======== Excerpted text ========

I’m actually not too fond of this line. In context, it’s a pretty ridiculous overreaction. Superheroes save each other all the time, that’s why they team up. But in the 1970s a lot of dude writers mistook feminism for "women never wanting to accept help ever” instead of, you know, equal treatment. This led to a lot of unkind characterization of feminist characters— Natasha got a lot of it when Steve Gerber took over Daredevil, Carol Danvers and Greer Grant did when they joined Avengers and West Coast Avengers respectively.
I think Conway meant Natasha to be a sympathetic character and genuine role model, not a man-hating strawman, though, and I think this outburst was meant to reflect her and Matt’s relationship struggles more than anything. But he could still have his awkward “Bronze Age dude writing women’s lib lady” moments, and this is one of those, for me.
The “27 other Black Widows” thing comes from Richard Morgan’s Homecoming miniseries. In that series, they were all murdered, mostly off-camera, and Natasha is the last survivor. Homecoming is only dubiously-canon, but the 27 Black Widows thing was mentioned again in Deadly Origin, confirming it, at least for now. I wouldn’t be surprised to find out some of them are not as dead as Morgan made them.
Daredevil is my favorite superhero franchise, and it was also my introduction to Natasha. So I’m basically all the way down.

======== Information shown ========

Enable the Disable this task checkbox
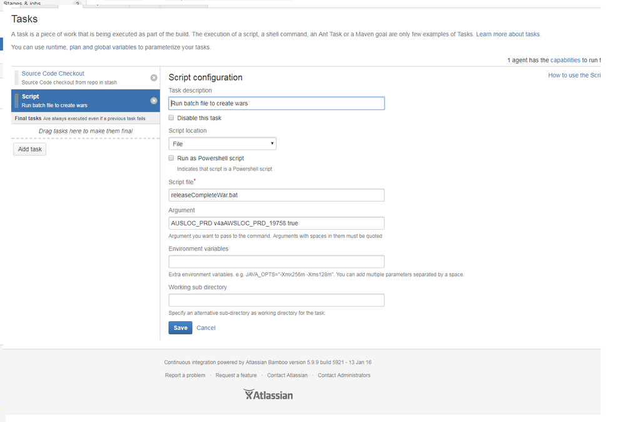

========

## What is asked
In the commentary on Natasha as the Black Widow, write out word for word the passage that starts with "I’m actually not" and goes on through "those, for me.".

## Solution to the problem
I’m actually not too fond of this line. In context, it’s a pretty ridiculous overreaction. Superheroes save each other all the time, that’s why they team up. But in the 1970s a lot of dude writers mistook feminism for "women never wanting to accept help ever” instead of, you know, equal treatment. This led to a lot of unkind characterization of feminist characters— Natasha got a lot of it when Steve Gerber took over Daredevil, Carol Danvers and Greer Grant did when they joined Avengers and West Coast Avengers respectively.
I think Conway meant Natasha to be a sympathetic character and genuine role model, not a man-hating strawman, though, and I think this outburst was meant to reflect her and Matt’s relationship struggles more than anything. But he could still have his awkward “Bronze Age dude writing women’s lib lady” moments, and this is one of those, for me.